Another area I think I did well with is ensuring people see my site as inclusive. With a topic like finance it's easy for discussion to get locale-specific. I'm Canadian, and wanted to build a site Canadians would feel welcome at – yet I didn't want to build a site just for Canadians. There's a lot of knowledge people can share about money without regard to locale. So, I created a multiple country taxonomy and icon system to show users that the site is inclusive and that questions both broad and locale-specific are welcome. There have been some very interesting answers with people from multiple countries exchanging perspectives.

Anyway, building a community is much harder than it looks. Quality seeded content is a great help.

I do agree with JW on the last points – ask friends and family to help out. I have two sisters who help with some Q&A, and many friends do, too. One friend liked the idea so much he volunteered to be a moderator.

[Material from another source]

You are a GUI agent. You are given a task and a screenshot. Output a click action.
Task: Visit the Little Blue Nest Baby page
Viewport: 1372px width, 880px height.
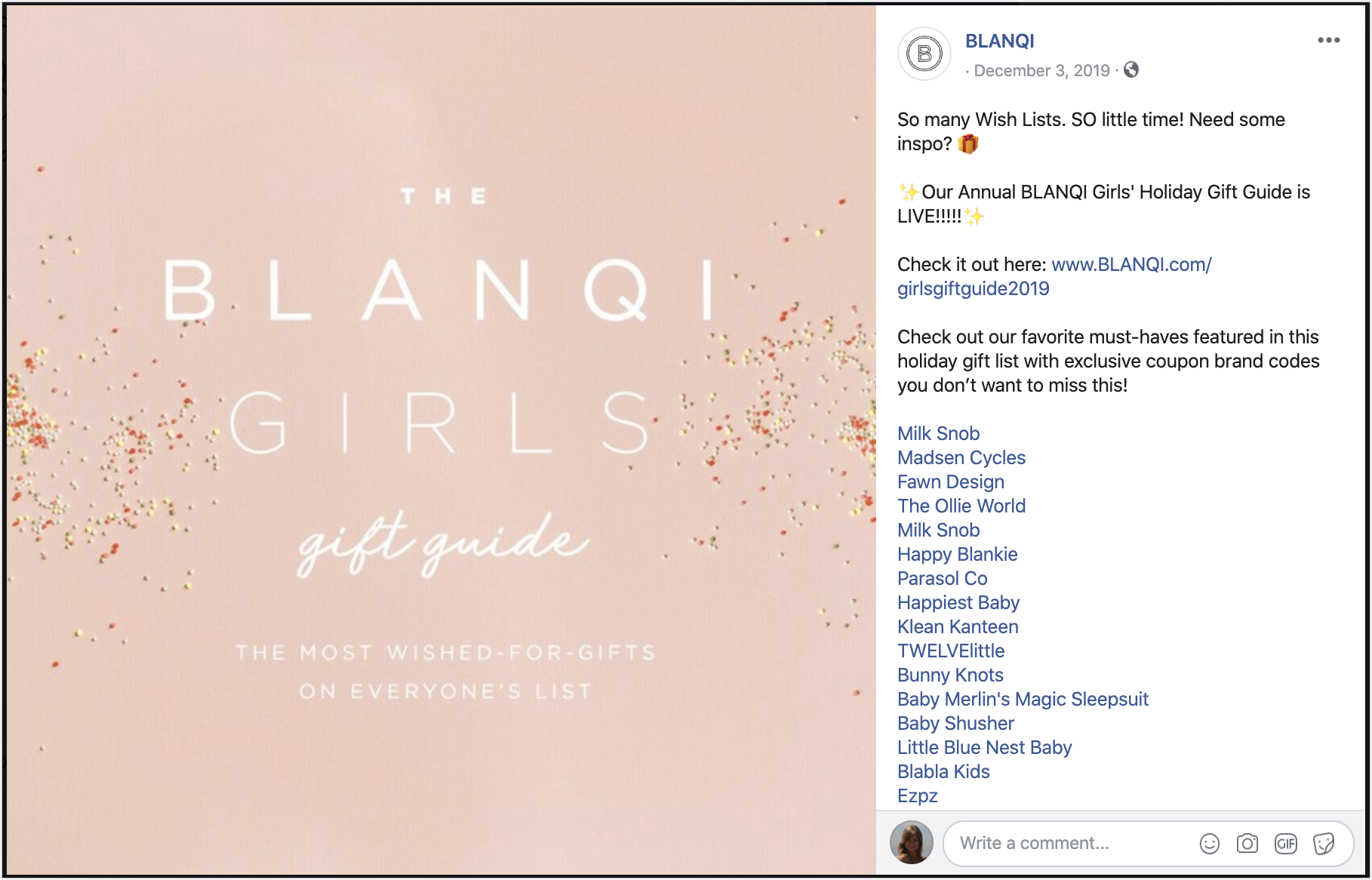pyautogui.click(x=984, y=748)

And yes, use Facebook and Twitter to your advantage. But many Facebook fans and Twitter followers just follow out of politeness and will never participate at your site unless you entice them. You'll need to be a content tease to draw them in or even beg for a visit here and there.

JW may have realized a blog is much the same: subscribers aren't necessarily going to participate actively at your site just because they read your blog. But, I would still have given my left nut to have had a very popular blog to begin with. Not to mention the head start! I was the last in my topic peer group to get accepted into the beta. :-/

Finally, I also think plain-old marketing and business knowledge helps:

  • Think strategically.
  • Have design appeal.
  • Write good copy.
  • Advertise.

p.s. If you still haven't guessed, I'm the competition that JW is referring to.

For what it's worth, I respect JW and I'd prefer to win him over than to win.